Unequivocally, Lightbulb. Nobody else had the lack of restraint that she did. If it was indeed Lightbulb, the visit was suddenly a great deal more usual and less unexpected.

Ultimately, he always opened his door for Lightbulb.

"Lightbulb, it's ten thirty at night. What do you need?"

Lightbulb came in without being invited, shaking droplets of rain off herself. "Oh, nothing much. I just have something I wanna talk about."

"Something that can't wait until tomorrow? Or be texted to me?"

"It's super exciting!" she replied, practically running for the TV to mute it. "It's about summertime."

"Okay." He shut the door. "What about them?"

"You tell me yours first!"

'...She's a strange one,' he thought as he sat at the coffee table across from her. He counted his lucky stars he'd already cleaned, then answered, "Well, I was thinking of doing an internship at the fitness center this summer. I could lose some weight and help people all at the same time."

"I'm here to tell you, nah. You're not spending your summer doing community service," Lightbulb replied, crossing her arms. "I have something way better that we can both do."

He stared at her questioningly. She slid a flier across the table to him. It was extremely colorful and made of glossy paper.

"'Camp Inanimate summer camp,'" he read. "'The most exciting place to be for kids and teens, a sleepaway camp filled with adventure'... We're a little past the intended demographic for this, don't you think?"

Lightbulb pointed at a caption at the bottom.

"...'Now looking for camp counsellors for the 11-14 demographic,'" he read. "With 'counsellors' misspelled. So wait, you're saying that we should apply?"

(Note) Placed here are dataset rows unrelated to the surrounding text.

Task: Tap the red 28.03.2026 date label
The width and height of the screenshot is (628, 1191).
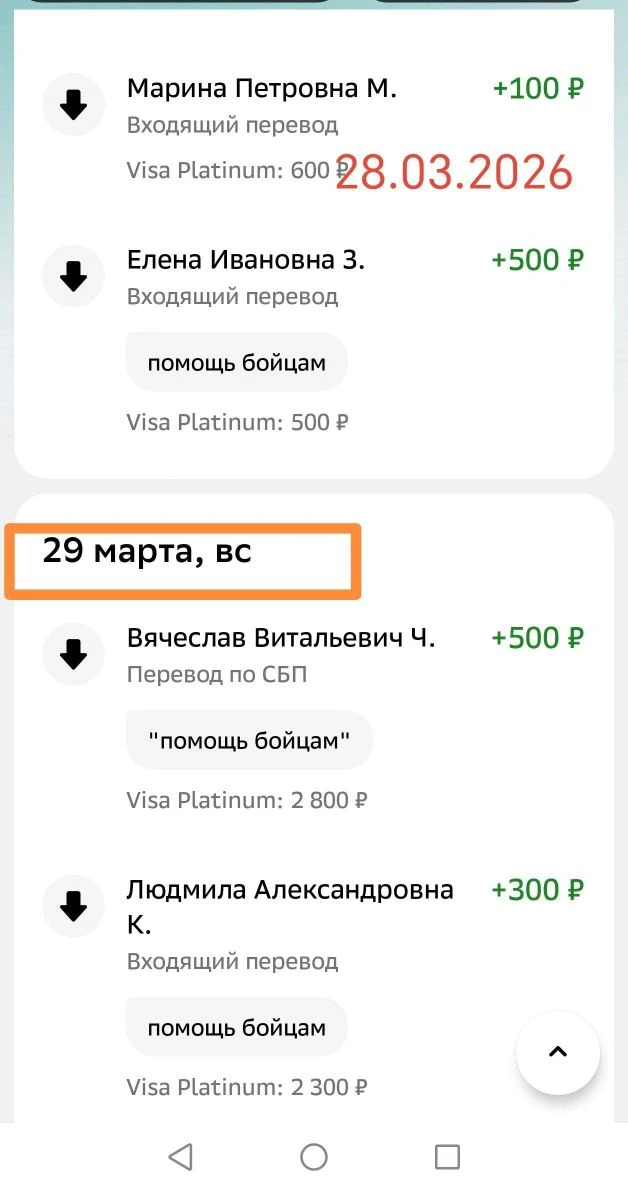Action: pyautogui.click(x=454, y=172)
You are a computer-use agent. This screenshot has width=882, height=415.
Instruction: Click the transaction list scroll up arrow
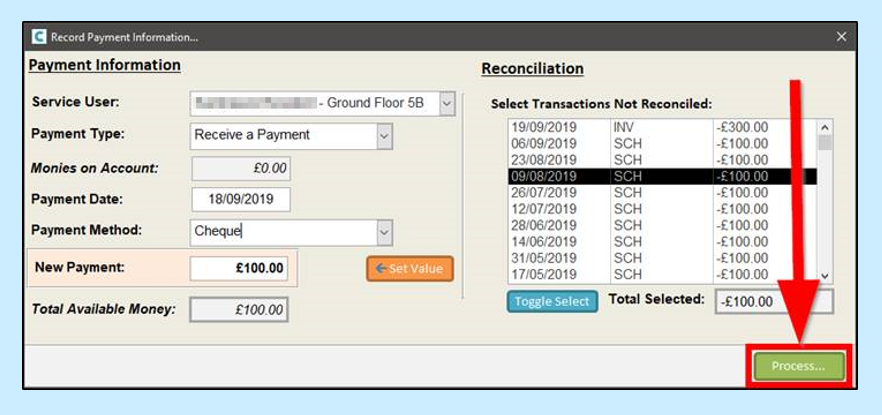coord(825,128)
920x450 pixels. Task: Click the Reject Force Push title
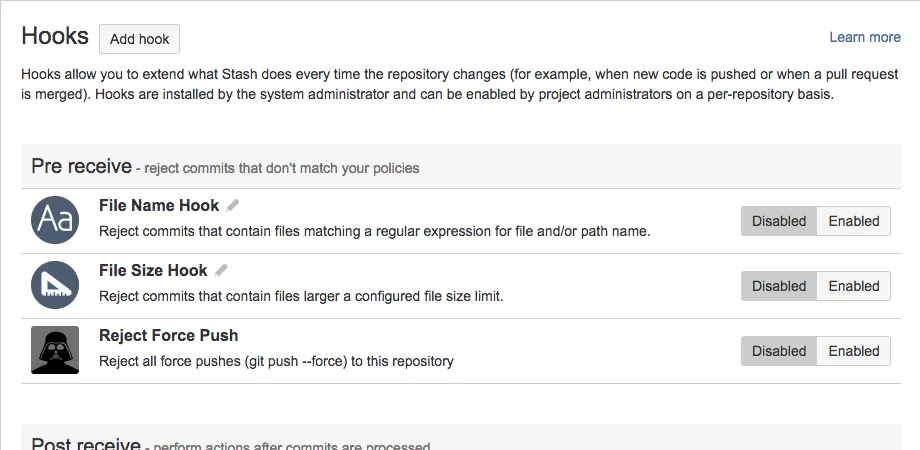tap(168, 336)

Lightbulb grinned. "Yep! We could hang out all summer and get paid for it. Definitely beats getting all sweaty working in people's attics or donating all the time to charity. You game?"

'Well, this internship could help me get into graduate school. It would give me the enriching experience of helping people just like me live healthier lifestyles, and the opportunity to lose weight. Middle-schoolers are the worst kinds of people.'

Lightbulb was smiling at him.

The answer was obvious.

XXX

"Not too shabby of a place, eh?"

"Not too shabby" was the only positive thing that could be said for the campgrounds, to put it mildly. There were four different building materials that all clashed, to start: wood, canvas, concrete, and metal. The only thing made of metal, though, was a huge, ominous metal box that sat on the far side of camp with a gaping hole in its side. The cabins looked like they were slouching beneath their own roofs.